Lesson 9: Get those professionals
I don’t think it’s ever too early to get a professional. Getting a professional does not mean the founder steps off in an early stage of the company. The founder has to bring the professional in because they feel like they can collaborate with that person to build the business.
(As a professional executive), I think I can be emotionally a little bit more dispassionate. I think that’s the difference.
Lesson 10: Find new problems
Sahil (Barua, Co-founder and CEO of Delhivery) started really young and has been running the business for 11 years. I don’t think his passion today is any less than it was when he was 27. He hasn’t run out of energy. He hasn’t gotten bored. Because there’s a macro problem, and he’s finding new problems to deal with it every single day.

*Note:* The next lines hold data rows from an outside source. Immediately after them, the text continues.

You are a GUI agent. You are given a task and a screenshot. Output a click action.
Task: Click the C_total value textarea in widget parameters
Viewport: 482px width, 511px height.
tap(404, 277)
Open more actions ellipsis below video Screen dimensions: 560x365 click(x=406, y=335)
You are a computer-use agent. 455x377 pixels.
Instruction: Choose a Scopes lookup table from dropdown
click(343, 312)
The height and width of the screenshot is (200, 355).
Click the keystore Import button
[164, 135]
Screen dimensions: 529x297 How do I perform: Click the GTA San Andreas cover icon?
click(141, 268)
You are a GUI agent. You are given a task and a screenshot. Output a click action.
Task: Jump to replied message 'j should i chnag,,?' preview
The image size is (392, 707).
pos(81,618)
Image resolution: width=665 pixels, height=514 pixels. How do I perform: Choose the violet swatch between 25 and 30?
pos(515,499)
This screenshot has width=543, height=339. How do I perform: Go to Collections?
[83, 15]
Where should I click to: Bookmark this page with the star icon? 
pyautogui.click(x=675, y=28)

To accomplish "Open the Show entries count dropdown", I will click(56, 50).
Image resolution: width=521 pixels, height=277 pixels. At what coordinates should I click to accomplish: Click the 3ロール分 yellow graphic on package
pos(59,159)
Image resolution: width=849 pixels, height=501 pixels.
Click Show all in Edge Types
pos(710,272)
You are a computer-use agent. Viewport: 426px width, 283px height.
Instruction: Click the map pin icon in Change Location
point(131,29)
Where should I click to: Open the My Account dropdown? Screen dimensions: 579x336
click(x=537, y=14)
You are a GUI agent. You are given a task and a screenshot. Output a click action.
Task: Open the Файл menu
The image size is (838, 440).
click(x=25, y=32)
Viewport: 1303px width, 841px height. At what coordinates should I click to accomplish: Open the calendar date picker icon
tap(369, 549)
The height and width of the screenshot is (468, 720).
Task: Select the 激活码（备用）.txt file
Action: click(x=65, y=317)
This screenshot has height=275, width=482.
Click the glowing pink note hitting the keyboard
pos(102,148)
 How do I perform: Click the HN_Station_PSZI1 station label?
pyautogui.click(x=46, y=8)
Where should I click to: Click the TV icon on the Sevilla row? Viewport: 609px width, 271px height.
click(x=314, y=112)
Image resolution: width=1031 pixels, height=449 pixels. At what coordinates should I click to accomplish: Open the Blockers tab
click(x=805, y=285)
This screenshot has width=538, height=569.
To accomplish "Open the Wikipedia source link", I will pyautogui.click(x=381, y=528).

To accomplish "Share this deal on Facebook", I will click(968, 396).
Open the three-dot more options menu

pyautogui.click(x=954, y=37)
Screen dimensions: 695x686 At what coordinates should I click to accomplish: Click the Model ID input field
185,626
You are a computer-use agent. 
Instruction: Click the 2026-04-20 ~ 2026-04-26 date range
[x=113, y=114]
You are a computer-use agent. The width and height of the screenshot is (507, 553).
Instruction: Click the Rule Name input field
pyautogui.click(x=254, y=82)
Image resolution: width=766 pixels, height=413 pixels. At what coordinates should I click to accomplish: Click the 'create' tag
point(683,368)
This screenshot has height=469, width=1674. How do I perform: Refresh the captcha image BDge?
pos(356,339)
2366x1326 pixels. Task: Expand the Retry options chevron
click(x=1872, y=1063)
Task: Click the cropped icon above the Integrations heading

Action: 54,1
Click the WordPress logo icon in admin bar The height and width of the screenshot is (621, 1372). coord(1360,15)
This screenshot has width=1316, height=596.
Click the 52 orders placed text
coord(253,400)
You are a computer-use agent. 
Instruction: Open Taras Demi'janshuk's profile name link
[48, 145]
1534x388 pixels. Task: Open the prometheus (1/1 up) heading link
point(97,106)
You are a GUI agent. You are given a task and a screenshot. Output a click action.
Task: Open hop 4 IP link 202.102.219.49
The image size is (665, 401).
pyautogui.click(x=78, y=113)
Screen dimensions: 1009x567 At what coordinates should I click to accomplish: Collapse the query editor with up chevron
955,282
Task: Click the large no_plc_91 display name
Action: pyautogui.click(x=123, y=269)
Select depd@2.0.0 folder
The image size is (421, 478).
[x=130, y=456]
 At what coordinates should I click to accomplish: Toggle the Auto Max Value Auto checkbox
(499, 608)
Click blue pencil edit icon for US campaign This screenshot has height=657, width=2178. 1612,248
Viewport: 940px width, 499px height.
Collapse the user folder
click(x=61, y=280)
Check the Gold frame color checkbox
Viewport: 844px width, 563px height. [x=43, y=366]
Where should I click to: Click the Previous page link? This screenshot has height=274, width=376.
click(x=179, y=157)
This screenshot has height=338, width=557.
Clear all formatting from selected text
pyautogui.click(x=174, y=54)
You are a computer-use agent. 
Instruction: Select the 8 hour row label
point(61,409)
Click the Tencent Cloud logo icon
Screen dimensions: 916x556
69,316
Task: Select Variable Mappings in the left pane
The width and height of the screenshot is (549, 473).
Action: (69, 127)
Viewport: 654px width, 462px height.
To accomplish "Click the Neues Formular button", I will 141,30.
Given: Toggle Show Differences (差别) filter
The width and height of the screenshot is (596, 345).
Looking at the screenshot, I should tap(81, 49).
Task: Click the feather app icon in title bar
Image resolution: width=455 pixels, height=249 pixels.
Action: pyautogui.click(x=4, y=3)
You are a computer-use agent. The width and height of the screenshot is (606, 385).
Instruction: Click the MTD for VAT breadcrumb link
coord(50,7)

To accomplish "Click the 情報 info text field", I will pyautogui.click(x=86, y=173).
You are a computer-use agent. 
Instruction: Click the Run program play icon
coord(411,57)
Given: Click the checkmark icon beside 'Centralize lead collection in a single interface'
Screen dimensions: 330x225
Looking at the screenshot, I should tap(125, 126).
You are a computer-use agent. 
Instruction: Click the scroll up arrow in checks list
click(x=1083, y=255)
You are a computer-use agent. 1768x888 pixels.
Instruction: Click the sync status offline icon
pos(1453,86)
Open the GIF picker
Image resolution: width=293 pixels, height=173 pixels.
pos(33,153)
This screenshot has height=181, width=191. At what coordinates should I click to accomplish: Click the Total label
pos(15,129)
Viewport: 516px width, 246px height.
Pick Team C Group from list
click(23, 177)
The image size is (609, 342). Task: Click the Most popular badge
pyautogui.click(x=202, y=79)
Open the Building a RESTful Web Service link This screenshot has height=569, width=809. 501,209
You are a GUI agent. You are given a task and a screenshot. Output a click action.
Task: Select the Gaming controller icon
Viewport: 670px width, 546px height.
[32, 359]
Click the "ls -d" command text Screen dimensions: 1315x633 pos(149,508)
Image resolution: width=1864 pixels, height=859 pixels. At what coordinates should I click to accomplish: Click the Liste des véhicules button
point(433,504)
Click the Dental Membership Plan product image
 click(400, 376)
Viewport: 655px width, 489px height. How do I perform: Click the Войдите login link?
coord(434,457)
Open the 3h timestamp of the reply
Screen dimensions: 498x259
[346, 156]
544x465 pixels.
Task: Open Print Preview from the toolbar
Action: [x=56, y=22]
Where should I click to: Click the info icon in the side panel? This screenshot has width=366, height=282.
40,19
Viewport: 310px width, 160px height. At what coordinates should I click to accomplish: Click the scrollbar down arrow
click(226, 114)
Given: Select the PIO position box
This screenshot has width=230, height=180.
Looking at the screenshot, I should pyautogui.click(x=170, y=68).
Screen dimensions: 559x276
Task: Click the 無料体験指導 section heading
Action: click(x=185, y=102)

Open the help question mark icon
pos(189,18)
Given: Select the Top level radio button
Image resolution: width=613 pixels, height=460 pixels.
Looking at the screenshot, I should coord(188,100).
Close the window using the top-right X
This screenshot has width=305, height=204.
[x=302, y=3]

The founders don’t have a desire to retire from this business. They’re still running this business. And the core management team, whether it’s Ajith (Pai), our COO; Amit (Agarwal), our CFO; or me; we’ve been around for a long time in this business, (and) none of us is trying to run away and do something else. Because we still want to continue building.
When we look at this business and say, ‘Oh, we did Rs 7,000 crore last year, but this is going to be a Rs 30,000-crore business or a Rs 50,000-crore business,’ then there’s plenty for us to do. So then, it is no longer about what happened this quarter or this year, and about what happens this decade. That’s the conversation we are starting to have.